* **Objective**
Reproduce the following data line for line, without altering any character.

* **Data extract**
══════════════════════════════
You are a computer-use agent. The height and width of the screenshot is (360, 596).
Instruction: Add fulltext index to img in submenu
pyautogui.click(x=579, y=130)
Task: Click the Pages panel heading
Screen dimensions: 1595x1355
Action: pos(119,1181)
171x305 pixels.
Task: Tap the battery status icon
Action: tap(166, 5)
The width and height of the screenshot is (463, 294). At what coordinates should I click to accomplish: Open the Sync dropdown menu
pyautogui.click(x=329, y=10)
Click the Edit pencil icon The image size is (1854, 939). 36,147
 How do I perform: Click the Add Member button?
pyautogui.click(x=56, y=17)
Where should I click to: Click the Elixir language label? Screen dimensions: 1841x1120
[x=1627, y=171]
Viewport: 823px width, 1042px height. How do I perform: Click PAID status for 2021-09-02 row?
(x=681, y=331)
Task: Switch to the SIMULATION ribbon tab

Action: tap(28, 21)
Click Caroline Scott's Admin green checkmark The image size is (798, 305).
══════════════════════════════
* **Solution for this problem**
You are a computer-use agent. The height and width of the screenshot is (360, 596).
Instruction: Add fulltext index to img in submenu
pyautogui.click(x=579, y=130)
Task: Click the Pages panel heading
Screen dimensions: 1595x1355
Action: pos(119,1181)
171x305 pixels.
Task: Tap the battery status icon
Action: tap(166, 5)
The width and height of the screenshot is (463, 294). At what coordinates should I click to accomplish: Open the Sync dropdown menu
pyautogui.click(x=329, y=10)
Click the Edit pencil icon The image size is (1854, 939). 36,147
 How do I perform: Click the Add Member button?
pyautogui.click(x=56, y=17)
Where should I click to: Click the Elixir language label? Screen dimensions: 1841x1120
[x=1627, y=171]
Viewport: 823px width, 1042px height. How do I perform: Click PAID status for 2021-09-02 row?
(x=681, y=331)
Task: Switch to the SIMULATION ribbon tab

Action: tap(28, 21)
Click Caroline Scott's Admin green checkmark The image size is (798, 305).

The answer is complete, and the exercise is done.